DATASET ENTRIES
Segment Open
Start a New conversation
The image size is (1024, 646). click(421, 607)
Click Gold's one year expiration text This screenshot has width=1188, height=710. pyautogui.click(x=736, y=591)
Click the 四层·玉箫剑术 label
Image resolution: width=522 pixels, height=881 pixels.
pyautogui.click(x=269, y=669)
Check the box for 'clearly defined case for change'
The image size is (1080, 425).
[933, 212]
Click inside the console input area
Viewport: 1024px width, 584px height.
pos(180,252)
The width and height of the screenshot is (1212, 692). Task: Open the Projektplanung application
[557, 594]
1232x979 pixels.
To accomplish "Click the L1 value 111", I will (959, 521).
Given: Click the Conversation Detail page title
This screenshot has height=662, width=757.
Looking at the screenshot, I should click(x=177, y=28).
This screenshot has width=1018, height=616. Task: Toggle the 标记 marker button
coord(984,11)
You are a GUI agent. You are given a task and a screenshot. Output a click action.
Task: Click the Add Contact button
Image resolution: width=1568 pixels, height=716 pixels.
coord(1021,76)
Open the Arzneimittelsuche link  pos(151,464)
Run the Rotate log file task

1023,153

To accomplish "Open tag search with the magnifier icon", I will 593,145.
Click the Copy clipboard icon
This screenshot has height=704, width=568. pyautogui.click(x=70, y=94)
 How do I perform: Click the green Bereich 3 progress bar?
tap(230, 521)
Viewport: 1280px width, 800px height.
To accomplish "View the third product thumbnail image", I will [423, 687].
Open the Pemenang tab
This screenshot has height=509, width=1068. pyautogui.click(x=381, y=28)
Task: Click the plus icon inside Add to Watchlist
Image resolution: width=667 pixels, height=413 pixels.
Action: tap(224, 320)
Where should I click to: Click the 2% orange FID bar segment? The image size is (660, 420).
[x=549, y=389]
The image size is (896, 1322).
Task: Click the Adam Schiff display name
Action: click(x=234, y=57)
Segment Closed
TASK PROMPT
Only the lines from the one with "You are a GUI" through the last line of the records belong in the answer, each copied exactly.

COMPLETED EXERCISE
You are a GUI agent. You are given a task and a screenshot. Output a click action.
Task: Click the Add Contact button
Image resolution: width=1568 pixels, height=716 pixels.
coord(1021,76)
Open the Arzneimittelsuche link  pos(151,464)
Run the Rotate log file task

1023,153

To accomplish "Open tag search with the magnifier icon", I will 593,145.
Click the Copy clipboard icon
This screenshot has height=704, width=568. pyautogui.click(x=70, y=94)
 How do I perform: Click the green Bereich 3 progress bar?
tap(230, 521)
Viewport: 1280px width, 800px height.
To accomplish "View the third product thumbnail image", I will [423, 687].
Open the Pemenang tab
This screenshot has height=509, width=1068. pyautogui.click(x=381, y=28)
Task: Click the plus icon inside Add to Watchlist
Image resolution: width=667 pixels, height=413 pixels.
Action: tap(224, 320)
Where should I click to: Click the 2% orange FID bar segment? The image size is (660, 420).
[x=549, y=389]
The image size is (896, 1322).
Task: Click the Adam Schiff display name
Action: click(x=234, y=57)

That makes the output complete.